Items from a dataset:
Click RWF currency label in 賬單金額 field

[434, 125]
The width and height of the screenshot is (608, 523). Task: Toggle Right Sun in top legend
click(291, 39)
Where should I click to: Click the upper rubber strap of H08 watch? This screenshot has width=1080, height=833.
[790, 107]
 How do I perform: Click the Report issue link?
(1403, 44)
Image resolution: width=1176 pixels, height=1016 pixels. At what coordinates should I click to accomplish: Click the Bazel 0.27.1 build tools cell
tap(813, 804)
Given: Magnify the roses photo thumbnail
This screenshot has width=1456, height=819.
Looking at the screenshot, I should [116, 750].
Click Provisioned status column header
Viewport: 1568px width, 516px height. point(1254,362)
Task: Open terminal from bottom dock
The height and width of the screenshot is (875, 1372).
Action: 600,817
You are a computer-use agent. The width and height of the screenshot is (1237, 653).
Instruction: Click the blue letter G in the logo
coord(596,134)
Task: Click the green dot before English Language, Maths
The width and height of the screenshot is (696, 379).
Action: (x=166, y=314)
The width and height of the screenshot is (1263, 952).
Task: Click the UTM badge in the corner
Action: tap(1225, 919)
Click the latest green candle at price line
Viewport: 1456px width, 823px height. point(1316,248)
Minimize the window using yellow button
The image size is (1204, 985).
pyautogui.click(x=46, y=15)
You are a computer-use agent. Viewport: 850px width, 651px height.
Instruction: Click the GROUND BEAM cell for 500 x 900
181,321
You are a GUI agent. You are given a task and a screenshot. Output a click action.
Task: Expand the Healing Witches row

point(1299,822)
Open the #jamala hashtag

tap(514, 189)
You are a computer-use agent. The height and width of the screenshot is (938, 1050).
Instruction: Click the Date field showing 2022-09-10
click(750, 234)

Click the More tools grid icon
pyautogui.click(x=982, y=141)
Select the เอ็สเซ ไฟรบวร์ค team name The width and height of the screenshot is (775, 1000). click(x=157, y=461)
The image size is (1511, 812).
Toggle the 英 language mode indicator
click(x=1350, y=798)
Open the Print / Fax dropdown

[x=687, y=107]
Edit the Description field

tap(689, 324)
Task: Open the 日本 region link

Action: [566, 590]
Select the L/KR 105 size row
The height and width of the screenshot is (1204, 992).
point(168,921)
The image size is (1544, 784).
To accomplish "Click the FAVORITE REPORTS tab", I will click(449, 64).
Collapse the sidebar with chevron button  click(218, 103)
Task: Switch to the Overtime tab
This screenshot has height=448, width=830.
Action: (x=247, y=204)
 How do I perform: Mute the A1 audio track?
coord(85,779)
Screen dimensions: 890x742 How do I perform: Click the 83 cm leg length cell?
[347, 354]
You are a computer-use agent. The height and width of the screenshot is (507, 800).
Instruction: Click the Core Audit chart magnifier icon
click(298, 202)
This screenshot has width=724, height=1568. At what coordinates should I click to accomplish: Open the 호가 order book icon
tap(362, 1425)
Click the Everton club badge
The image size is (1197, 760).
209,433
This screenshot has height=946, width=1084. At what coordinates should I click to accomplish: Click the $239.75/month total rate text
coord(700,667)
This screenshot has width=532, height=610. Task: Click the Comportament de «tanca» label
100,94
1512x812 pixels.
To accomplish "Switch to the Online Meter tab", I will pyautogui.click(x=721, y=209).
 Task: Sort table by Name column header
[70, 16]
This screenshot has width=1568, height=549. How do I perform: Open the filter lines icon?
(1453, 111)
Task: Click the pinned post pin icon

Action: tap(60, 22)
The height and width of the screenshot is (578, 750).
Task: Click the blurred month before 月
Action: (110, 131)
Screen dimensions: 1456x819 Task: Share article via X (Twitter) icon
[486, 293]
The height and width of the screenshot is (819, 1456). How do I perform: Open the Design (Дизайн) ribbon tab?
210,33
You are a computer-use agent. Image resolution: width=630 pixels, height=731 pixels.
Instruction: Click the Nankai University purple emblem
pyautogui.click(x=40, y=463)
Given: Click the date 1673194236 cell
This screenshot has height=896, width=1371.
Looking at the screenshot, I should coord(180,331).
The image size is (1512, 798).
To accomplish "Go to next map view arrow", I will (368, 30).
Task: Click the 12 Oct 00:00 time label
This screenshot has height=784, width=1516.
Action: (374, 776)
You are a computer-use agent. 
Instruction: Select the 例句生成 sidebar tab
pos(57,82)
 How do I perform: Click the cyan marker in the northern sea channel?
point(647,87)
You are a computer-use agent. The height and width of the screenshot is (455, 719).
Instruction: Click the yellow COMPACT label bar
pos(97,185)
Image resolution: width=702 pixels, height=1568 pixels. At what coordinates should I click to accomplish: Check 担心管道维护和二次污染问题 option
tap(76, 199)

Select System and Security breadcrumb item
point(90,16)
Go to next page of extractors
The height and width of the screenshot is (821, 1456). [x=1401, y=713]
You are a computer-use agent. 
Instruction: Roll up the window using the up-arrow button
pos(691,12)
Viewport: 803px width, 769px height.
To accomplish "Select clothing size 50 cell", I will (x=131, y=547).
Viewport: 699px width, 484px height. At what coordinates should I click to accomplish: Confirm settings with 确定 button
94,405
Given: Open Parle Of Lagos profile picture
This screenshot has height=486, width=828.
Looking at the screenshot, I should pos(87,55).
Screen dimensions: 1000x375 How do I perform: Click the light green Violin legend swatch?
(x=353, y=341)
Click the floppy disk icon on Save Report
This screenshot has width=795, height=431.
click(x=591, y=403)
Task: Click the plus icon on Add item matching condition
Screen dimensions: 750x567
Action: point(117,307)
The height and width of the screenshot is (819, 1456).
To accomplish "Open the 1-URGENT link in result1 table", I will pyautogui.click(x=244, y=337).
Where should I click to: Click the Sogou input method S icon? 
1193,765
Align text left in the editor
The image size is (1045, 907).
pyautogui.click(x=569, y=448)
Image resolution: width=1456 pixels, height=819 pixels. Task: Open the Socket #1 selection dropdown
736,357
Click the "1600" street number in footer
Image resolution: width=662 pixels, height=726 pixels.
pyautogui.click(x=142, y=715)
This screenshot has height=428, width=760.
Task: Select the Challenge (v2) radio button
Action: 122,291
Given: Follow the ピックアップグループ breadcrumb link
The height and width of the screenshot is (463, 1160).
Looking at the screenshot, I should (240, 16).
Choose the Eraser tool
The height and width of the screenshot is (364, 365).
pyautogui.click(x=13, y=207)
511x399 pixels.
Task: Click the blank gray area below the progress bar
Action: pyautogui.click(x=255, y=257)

Written problem
How many lines of the items above contain the word "using"? Tally them and reply with the number only.

Completed task
2